Nach der Niederlage begann der Horror für die Zivilbevölkerung der Besiegten – die Sieger mordeten und brandschatzten mit hemmungsloser Brutalität und Gier nach allem, was sie an Beute an sich reißen konnten.
Am Ende des II. Weltkrieges im Pazifik wurde die Welt durch die Zerstörung Hiroshimas am 6. und Nagasakis am 8. August 1945 durch Atombomben erschüttert.

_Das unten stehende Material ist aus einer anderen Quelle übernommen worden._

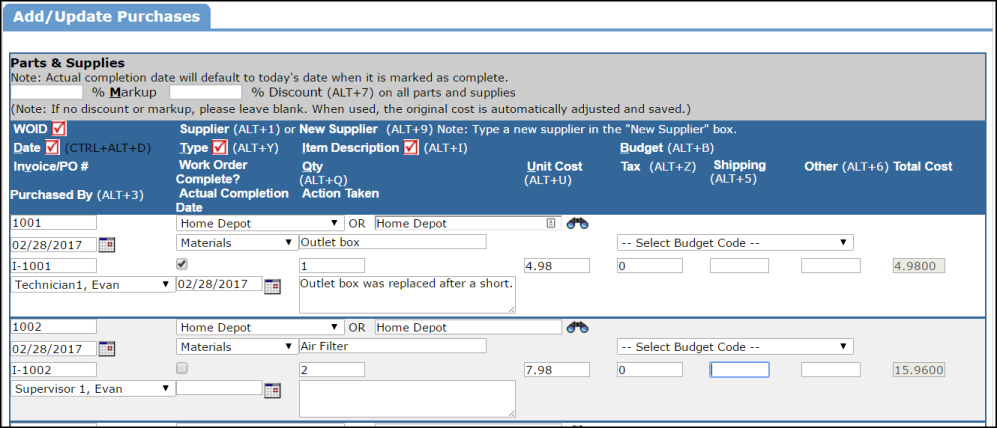Open Home Depot supplier dropdown for 1001

pyautogui.click(x=260, y=223)
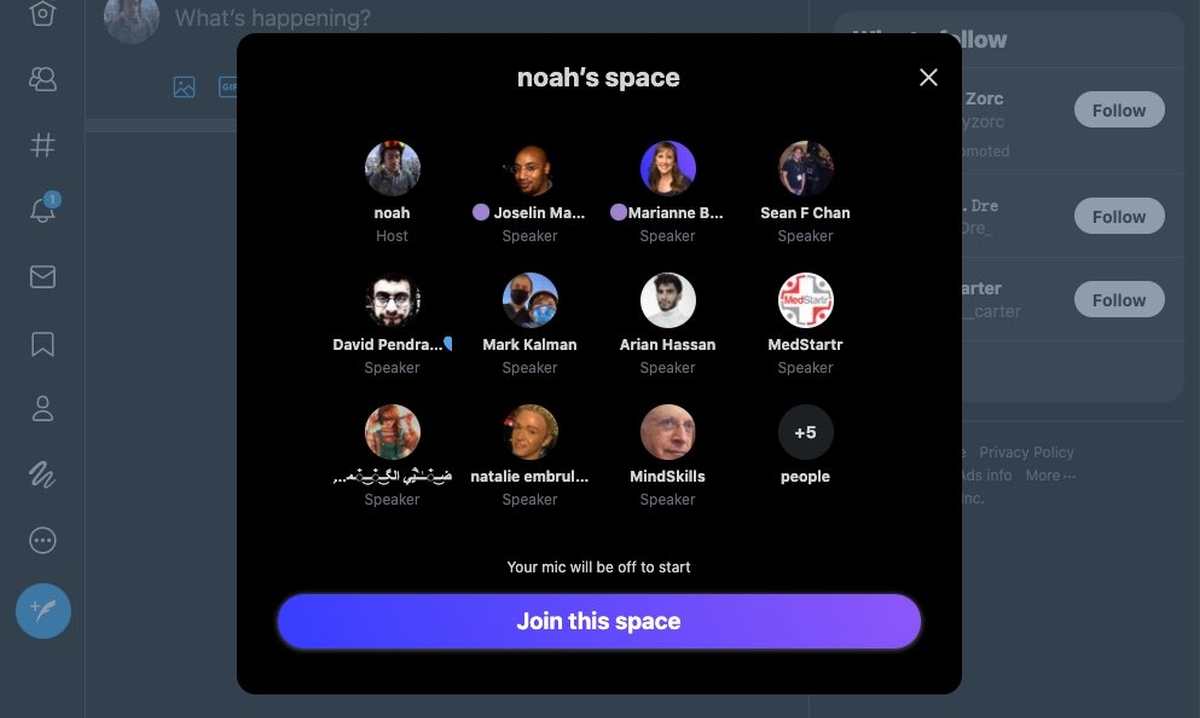Open Profile person icon
The height and width of the screenshot is (718, 1200).
pos(42,408)
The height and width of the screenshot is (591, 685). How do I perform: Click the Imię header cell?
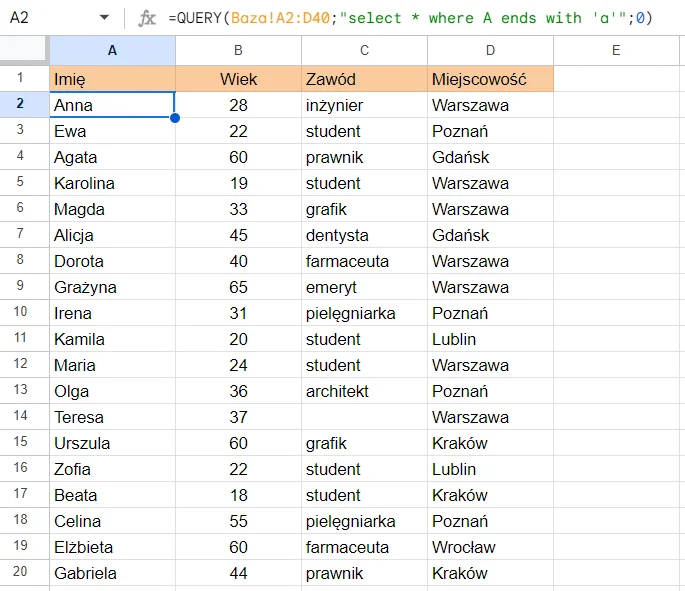pyautogui.click(x=112, y=79)
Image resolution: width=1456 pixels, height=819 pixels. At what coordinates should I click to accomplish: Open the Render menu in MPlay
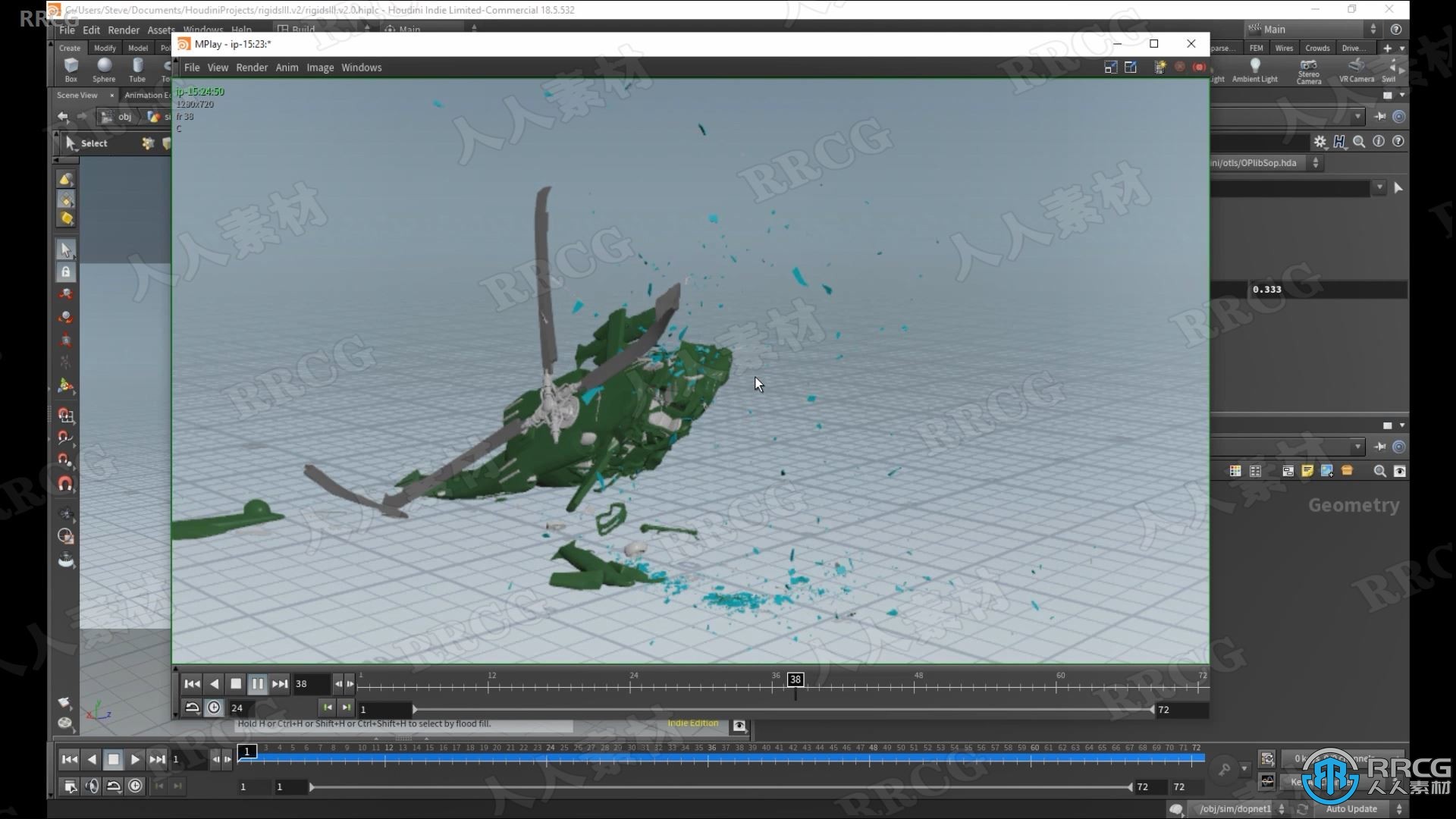pyautogui.click(x=252, y=67)
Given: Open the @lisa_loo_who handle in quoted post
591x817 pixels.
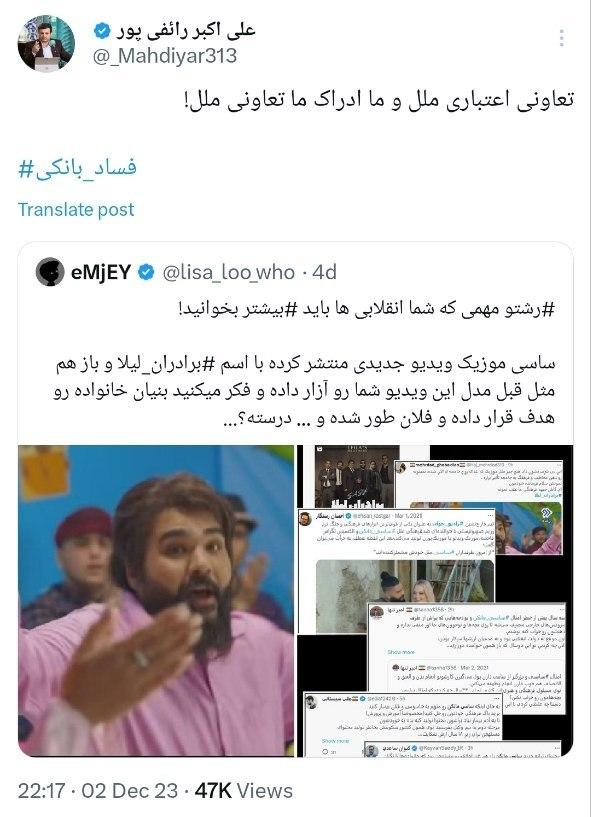Looking at the screenshot, I should (229, 273).
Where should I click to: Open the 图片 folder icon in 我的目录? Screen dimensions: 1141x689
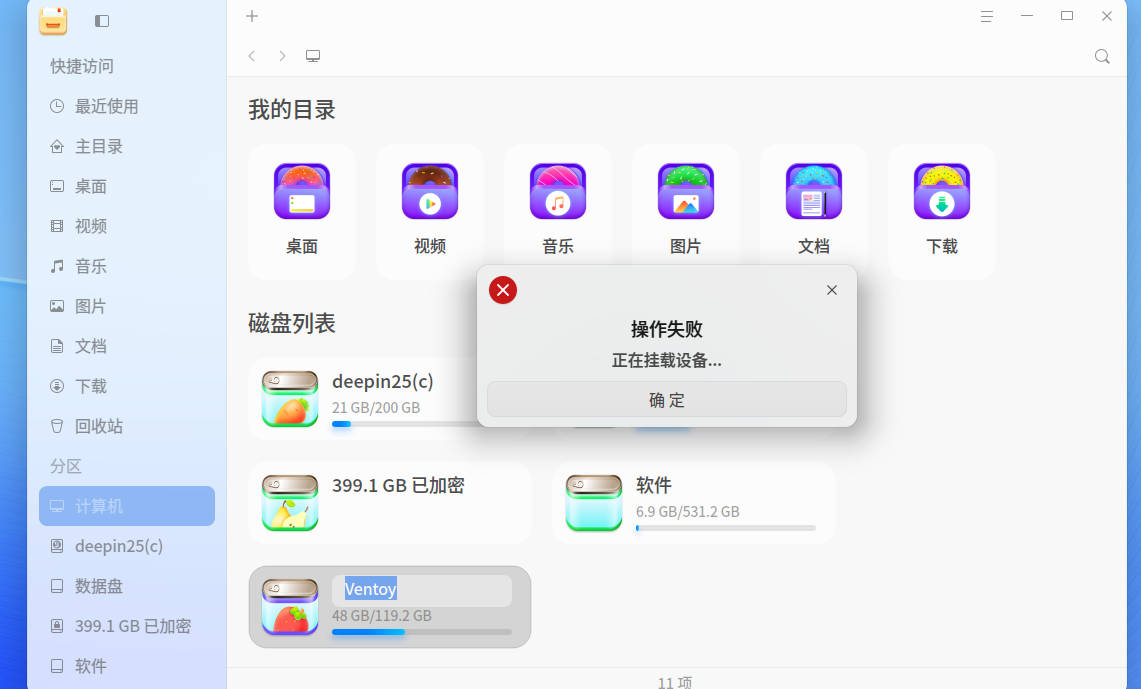coord(686,191)
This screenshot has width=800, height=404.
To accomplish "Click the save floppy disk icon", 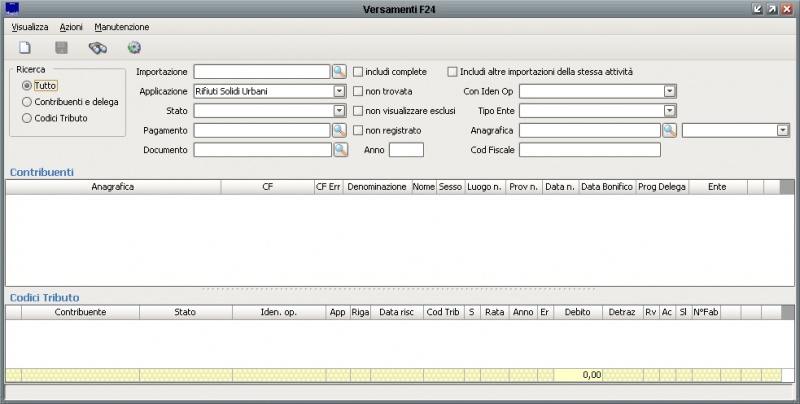I will tap(61, 47).
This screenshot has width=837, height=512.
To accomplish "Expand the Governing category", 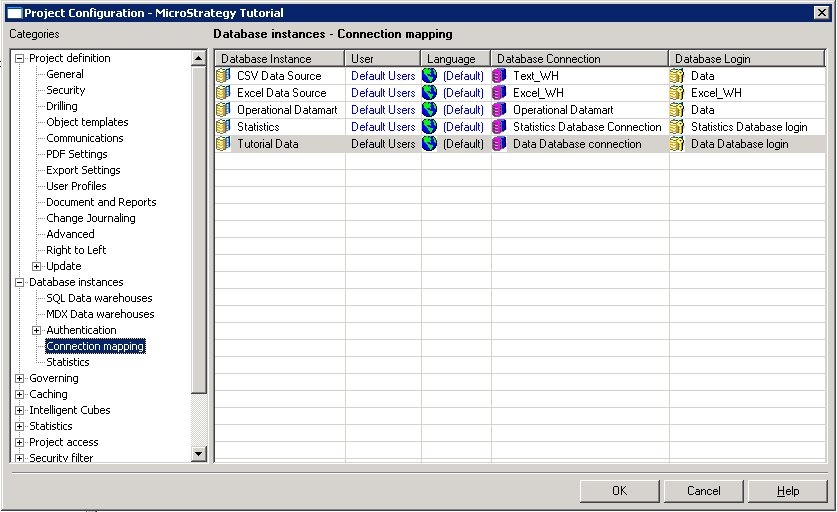I will coord(20,379).
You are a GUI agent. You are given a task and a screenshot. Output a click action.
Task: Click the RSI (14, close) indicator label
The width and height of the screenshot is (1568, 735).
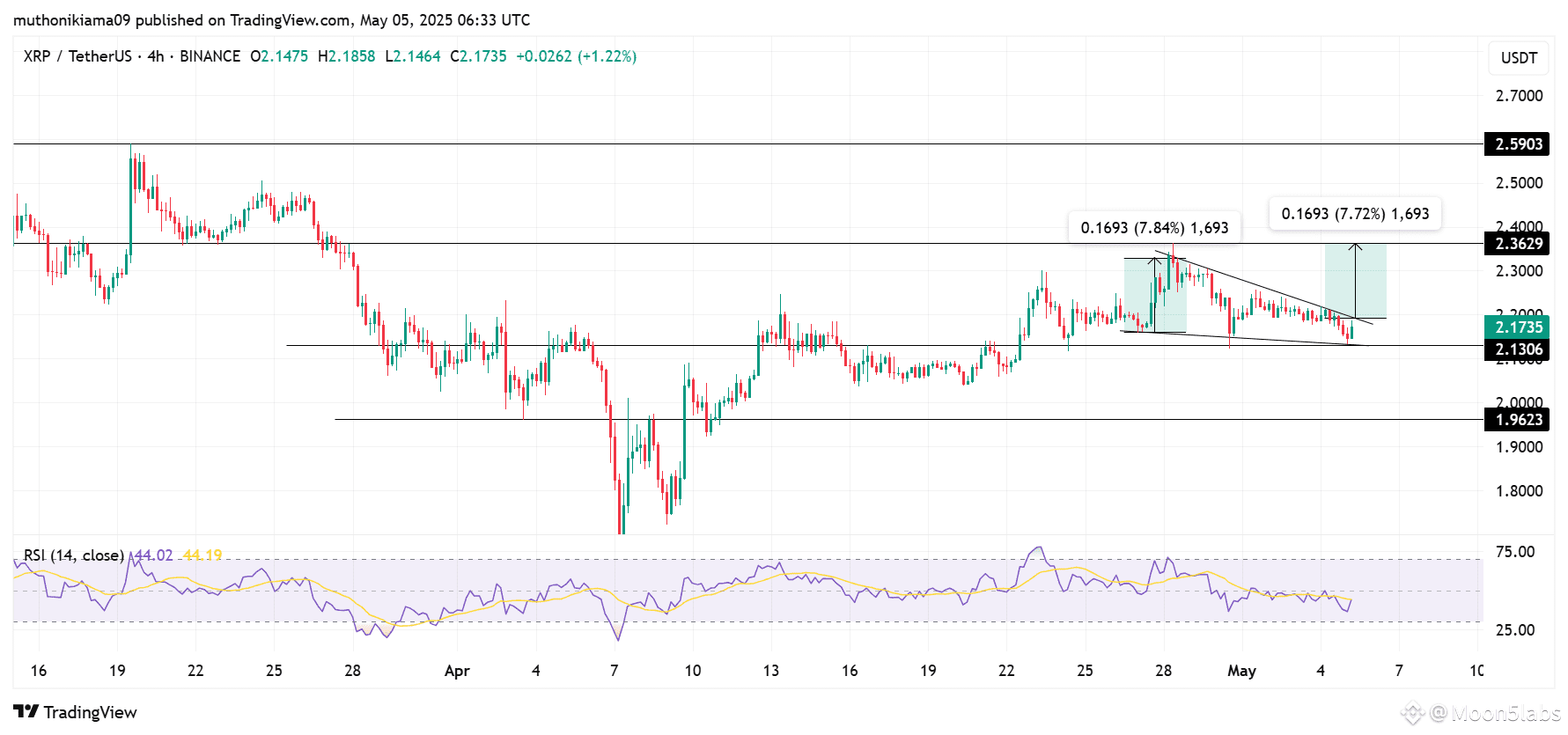pyautogui.click(x=74, y=555)
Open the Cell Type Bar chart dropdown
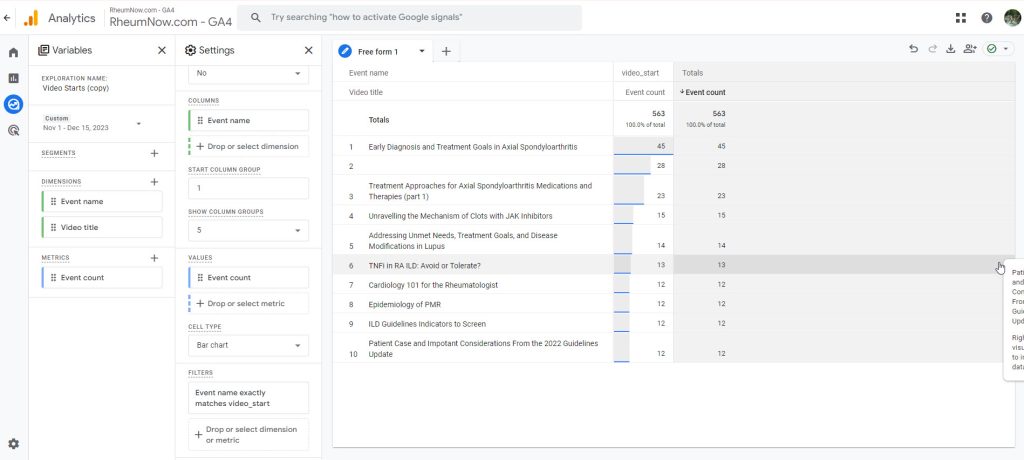 pyautogui.click(x=248, y=346)
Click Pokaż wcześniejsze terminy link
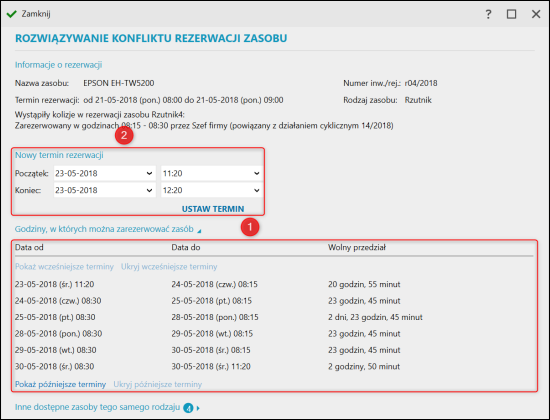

Der erstmalige und bislang einzige Einsatz einer neuen Massenvernichtungswaffe von ungeheurer Zerstörungskraft, die noch Jahrzehnte danach jährlich Opfer forderte.
Angesichts von Abertausenden toten oder verstrahlten Einwohnern beider Städte ist es erschreckend und abstoßend, wenn in einer deutschen Zeitschrift* unter der obskuren Rubrik „Die dunklen Geheimnisse der Geschichte“ eine in wesentlichen Passagen zynische Rechtfertigung unter der unsinnigen Fragestellung „Bewahrten die Atombomben auf Japan die Welt vor dem Untergang?“ publiziert wird.
Unter Berufung auf einen Militärhistoriker namens Richard B. Frank werden folgende Überlegungen angestellt: Japan kapitulierte nach dem Abwurf der Atombomben. Infolgedessen wurde verhindert, dass die Weiterführung des Krieges Hunderttausende von Toten – darunter auch 800.000 US-Soldaten – auf dem Schlachtfeld zur Folge gehabt hätte. Und man kommt schließlich zu dem Schluss, dass der Krieg noch weitere fünf Jahre angedauert hätte, mit weiteren Millionen Toten. Diese Begründungen, mit denen die Toten von Hiroshima und Nagasaki als notwendig begründet und gleichermaßen marginalisiert werden, sind nichts anderes als absurde Spekulationen zur Rechtfertigung der Abwürfe beider Atombomben. Da bewusst von einer Darstellung der realen militärischen und politischen Weltlage „abgesehen“ wird, sind sie nichts anderes als eine substanzlose und zynisch anmutende Abstraktion. Da Hitlerdeutschland am 8. Mai 1945 kapituliert hatte, stand Japan endgültig allein. Dass die Sowjetunion bereitstand, an der Seite der USA in den Pazifikkrieg einzugreifen, war bekannt. Ob die Amerikaner vorsätzlich die Atombomben einsetzten, bevor die Sowjetunion am 8. August 1945 Japan den Krieg erklärte, kann bis heute nicht beantwortet werden; auszuschließen ist es keineswegs. Gesetzt den Fall, die japanische Armee hätte noch über die vermutete Kampfkraft verfügt, warum nutzte die militärische Führung die Zerstörung Hiroshimas nicht zu einem von Hass getragenen Gegenschlag? Harakiri hatte in Japan eine lange Tradition. Umso größer ist dagegen die Wahrscheinlichkeit, dass Japan schon zu diesem Zeitpunkt zur Kapitulation bereit war. Und schließlich wird ein gravierendes Problem völlig außer Acht gelassen: Wäre es wirklich um die Kapitulation Japans gegangen, warum wurde nur zwei Tage später eine zweite Bombe abgeworfen, statt abzuwarten, wie Japan reagieren würde? Weder Hiroshima noch Nagasaki waren militärstrategisch wichtige Ziele…Mit solchen „Deutungen“ wie weiter oben dargelegt kann man allerdings – und das allein sollte zählen – jeden Abwurf einer Atom- oder Wasserstoffbombe rechtfertigen. Allerdings würde das heute zu dem im Text beschworenen Weltuntergangsszenario führen.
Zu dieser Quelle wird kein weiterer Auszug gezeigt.